What can we say about where in journalism this funding might go? Some of it, you would expect, might end up fueling efforts at accountability for AI itself, not only directly to investigative shops, nationally and perhaps also locally, but to and through focused efforts mounted by places like the Tarbell Center (where I am an adviser).

If the past is any guide—and in this respect it will almost surely be—the philanthropic passions fueled by AI won’t all be related to the origin of the funds. Some will end up supporting initiatives in healthcare, climate change and other fields, and some of those funders will recognize, as others have, that journalism funding can and should play a role in any broad effort to better inform or shape the views of the public. Some of the money will surely aid local communities, which could be especially critical to local journalism in California and Texas—and elsewhere as AI becomes more pervasive, and the companies and employees involved more geographically dispersed.

Beyond punching up the “donate” buttons on their sites, what should journalism nonprofits do to prepare for philanthropy’s new riches? Most important is that this shift will result in ever greater relative importance for major gift fundraising, and considerably accelerate the trend away from focusing on institutional foundations. Other than the smallest nonprofits, if you don’t have someone focused on major gifts, you’ll need one; if the staff you have isn’t up to snuff, you need to address that.

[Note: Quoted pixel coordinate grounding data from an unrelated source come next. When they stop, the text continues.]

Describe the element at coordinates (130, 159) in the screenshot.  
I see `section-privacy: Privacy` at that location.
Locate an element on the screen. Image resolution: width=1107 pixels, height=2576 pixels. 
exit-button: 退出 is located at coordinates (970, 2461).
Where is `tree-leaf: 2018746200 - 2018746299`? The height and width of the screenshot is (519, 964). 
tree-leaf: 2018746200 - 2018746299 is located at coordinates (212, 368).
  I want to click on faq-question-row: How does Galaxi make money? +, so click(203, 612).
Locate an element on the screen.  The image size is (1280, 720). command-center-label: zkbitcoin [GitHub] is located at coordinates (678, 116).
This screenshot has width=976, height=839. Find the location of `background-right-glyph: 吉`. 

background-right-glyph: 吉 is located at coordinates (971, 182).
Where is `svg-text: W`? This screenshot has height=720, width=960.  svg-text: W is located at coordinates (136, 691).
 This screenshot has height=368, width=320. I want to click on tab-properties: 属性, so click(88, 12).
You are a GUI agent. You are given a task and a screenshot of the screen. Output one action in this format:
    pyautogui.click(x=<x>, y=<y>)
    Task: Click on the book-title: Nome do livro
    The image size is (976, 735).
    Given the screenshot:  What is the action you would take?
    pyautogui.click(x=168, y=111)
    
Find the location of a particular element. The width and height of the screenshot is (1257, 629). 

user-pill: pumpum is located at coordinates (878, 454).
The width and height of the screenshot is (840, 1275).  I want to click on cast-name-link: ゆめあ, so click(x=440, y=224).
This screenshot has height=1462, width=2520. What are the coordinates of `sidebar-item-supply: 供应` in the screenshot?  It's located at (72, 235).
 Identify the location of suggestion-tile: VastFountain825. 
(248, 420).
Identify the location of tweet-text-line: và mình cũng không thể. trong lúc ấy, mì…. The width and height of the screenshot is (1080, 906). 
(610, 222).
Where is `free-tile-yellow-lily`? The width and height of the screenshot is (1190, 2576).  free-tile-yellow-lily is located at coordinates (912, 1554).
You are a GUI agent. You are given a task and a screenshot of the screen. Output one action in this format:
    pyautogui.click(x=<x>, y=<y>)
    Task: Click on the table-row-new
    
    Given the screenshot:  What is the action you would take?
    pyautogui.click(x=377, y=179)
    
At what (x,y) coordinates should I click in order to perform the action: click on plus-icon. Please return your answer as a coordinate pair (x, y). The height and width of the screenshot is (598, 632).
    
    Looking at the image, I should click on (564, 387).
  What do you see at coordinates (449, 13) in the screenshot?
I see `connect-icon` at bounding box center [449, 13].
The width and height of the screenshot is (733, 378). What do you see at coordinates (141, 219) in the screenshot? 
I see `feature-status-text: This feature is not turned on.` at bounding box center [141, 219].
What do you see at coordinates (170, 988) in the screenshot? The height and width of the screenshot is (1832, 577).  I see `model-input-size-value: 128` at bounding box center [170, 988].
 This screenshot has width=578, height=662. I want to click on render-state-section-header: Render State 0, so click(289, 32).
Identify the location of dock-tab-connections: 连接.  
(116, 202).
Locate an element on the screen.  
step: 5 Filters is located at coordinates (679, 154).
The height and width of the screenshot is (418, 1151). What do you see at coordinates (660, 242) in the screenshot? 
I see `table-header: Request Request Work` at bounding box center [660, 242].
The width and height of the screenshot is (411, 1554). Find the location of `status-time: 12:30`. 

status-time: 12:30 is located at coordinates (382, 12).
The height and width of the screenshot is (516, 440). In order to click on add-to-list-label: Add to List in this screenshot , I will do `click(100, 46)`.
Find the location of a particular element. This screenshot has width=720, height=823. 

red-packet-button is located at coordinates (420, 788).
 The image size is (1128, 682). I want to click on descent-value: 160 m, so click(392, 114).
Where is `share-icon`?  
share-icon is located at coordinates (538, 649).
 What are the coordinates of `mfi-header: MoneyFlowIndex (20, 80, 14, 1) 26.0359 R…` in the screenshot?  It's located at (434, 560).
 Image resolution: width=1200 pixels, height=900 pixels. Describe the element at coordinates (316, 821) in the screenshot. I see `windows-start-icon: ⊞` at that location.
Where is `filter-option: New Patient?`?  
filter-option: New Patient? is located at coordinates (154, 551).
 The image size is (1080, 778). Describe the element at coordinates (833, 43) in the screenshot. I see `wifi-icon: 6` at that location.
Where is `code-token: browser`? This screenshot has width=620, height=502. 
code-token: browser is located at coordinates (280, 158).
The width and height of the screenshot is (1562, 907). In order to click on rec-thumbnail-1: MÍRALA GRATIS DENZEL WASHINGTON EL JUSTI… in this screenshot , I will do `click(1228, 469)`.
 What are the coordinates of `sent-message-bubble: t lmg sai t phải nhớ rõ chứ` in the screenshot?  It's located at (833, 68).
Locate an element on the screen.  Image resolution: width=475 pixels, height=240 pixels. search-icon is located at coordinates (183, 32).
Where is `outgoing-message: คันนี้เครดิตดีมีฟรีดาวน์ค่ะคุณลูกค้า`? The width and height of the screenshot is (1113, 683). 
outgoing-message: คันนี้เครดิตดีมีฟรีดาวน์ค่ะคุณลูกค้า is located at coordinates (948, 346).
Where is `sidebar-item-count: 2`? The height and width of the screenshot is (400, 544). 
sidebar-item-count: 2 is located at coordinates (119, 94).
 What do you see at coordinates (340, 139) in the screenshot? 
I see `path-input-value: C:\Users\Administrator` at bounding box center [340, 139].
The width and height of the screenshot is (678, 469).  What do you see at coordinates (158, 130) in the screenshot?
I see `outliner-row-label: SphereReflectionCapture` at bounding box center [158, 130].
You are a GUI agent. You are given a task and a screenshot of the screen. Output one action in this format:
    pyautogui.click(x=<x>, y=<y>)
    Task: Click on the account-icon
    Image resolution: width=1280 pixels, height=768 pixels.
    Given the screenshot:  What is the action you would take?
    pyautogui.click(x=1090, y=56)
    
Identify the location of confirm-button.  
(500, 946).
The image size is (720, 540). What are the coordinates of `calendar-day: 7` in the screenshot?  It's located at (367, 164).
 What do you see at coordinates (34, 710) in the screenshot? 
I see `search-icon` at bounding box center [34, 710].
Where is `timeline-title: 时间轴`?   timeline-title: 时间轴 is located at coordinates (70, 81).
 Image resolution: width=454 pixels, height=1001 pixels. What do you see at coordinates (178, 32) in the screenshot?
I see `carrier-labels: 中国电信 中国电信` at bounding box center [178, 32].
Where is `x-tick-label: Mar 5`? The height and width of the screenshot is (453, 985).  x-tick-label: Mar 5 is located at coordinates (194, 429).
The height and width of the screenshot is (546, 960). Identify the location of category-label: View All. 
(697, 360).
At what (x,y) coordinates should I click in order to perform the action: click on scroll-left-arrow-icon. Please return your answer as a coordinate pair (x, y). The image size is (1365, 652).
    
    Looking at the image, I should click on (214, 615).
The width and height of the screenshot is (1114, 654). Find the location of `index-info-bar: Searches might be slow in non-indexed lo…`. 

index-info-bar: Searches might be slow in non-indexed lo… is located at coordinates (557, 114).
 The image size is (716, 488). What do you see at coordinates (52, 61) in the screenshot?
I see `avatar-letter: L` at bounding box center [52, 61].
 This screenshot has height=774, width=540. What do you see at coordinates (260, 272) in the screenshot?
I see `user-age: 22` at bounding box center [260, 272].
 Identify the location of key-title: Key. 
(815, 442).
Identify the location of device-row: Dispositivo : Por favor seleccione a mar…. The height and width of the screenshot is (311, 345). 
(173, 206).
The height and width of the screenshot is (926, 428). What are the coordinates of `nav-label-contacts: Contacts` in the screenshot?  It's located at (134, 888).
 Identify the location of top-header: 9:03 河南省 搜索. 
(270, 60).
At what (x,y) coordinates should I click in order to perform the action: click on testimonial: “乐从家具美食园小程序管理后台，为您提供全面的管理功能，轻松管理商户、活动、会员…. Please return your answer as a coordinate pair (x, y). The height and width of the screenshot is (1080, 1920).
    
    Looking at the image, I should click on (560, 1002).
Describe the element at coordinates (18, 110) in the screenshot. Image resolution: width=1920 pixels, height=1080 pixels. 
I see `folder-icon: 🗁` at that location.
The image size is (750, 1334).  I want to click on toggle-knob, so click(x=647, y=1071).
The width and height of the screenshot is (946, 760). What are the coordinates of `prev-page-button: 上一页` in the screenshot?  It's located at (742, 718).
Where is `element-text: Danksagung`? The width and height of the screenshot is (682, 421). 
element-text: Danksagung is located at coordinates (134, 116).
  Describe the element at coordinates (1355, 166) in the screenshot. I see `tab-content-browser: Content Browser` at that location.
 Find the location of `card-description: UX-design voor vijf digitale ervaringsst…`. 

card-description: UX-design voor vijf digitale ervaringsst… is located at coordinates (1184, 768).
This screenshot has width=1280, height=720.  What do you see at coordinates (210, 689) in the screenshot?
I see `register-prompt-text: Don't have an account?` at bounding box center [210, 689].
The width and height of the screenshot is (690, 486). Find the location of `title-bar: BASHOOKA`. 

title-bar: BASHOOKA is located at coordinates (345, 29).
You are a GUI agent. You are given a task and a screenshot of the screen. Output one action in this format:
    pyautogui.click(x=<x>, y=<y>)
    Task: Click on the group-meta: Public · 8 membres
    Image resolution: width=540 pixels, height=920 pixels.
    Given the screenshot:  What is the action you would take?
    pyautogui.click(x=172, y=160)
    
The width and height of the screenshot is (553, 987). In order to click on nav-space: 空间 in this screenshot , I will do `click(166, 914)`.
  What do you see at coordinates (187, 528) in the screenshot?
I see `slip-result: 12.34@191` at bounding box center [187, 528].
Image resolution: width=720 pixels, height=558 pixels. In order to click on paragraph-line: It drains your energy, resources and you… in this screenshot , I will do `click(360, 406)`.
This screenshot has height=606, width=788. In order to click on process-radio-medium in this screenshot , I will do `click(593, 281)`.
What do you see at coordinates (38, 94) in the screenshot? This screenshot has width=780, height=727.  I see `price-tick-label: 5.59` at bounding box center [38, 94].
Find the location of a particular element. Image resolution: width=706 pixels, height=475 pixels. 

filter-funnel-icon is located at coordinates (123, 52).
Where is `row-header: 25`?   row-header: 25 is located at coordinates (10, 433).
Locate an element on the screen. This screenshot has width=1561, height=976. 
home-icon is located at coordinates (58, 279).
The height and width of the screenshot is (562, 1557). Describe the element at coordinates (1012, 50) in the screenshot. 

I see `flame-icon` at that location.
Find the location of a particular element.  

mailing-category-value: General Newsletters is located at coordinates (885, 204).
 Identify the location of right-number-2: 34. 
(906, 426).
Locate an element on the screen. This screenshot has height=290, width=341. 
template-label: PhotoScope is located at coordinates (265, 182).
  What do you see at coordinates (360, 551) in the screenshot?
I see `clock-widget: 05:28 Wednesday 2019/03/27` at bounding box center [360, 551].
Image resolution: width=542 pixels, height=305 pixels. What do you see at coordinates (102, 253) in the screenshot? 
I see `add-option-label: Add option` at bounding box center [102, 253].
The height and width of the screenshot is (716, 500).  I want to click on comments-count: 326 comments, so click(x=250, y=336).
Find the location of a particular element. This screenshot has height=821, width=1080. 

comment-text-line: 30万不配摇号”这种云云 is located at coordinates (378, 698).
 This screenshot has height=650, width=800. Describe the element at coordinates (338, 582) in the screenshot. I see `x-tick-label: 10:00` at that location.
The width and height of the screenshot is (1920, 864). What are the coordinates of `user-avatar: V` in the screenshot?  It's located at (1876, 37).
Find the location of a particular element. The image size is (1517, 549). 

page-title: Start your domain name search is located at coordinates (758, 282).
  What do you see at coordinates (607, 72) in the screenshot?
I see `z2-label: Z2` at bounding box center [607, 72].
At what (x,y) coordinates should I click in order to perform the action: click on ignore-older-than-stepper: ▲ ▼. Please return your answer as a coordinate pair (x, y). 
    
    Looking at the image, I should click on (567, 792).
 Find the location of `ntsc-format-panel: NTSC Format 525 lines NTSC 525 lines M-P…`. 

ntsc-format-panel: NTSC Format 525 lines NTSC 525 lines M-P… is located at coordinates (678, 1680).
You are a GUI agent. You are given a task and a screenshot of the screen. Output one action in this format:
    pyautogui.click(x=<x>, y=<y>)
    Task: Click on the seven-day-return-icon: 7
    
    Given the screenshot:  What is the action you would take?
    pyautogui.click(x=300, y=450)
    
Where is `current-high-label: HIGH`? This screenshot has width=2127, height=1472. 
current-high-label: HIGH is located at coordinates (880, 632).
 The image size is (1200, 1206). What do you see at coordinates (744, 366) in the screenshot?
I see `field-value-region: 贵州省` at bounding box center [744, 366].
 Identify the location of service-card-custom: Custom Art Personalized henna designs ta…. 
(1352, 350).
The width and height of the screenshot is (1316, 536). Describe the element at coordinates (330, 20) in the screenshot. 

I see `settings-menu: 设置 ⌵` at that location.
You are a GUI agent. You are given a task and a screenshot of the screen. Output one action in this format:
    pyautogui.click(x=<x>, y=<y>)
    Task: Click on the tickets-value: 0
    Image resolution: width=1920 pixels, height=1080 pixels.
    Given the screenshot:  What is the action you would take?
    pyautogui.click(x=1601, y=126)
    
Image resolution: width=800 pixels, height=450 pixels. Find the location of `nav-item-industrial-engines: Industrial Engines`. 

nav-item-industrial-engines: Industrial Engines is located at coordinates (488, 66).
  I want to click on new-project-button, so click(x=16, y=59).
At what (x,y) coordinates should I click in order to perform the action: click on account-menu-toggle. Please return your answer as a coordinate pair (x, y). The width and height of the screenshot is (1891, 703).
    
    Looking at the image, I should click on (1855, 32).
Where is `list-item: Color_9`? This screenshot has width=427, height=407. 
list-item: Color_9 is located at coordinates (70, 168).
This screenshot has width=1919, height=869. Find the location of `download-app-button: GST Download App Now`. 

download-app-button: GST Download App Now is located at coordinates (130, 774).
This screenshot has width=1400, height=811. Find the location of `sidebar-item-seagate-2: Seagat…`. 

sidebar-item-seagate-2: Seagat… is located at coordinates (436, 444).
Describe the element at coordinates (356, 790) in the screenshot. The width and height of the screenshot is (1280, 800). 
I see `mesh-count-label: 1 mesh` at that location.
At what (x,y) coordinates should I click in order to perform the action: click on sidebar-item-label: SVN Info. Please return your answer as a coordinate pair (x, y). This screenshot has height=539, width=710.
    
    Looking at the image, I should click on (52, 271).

On the small gifts/membership side, make sure you have tools in place to mine your lists for those with new-found “capacity” (wealth)—and that you are using those tools. This should also serve as a reminder to make sure your “about” pages are putting your best foot forward, and conveying the information relating mission, accomplishments and contact information about which prospective donors will be curious.

Like me, you may not think it’s cause for celebration for a nation with 35 or 40 million human beings living in poverty, with 40 million needing government help to eat, with perhaps 6 million families in substandard housing and more than half a million homeless, to have its first trillionaire. That too is part of the context for the coming wave of philanthropy. Many of us committed to journalism continue to believe that part of its promise and potential lies in confronting such unfairness, and eventually in redressing it. It is ultimately toward that goal that the new wealth commands our attention.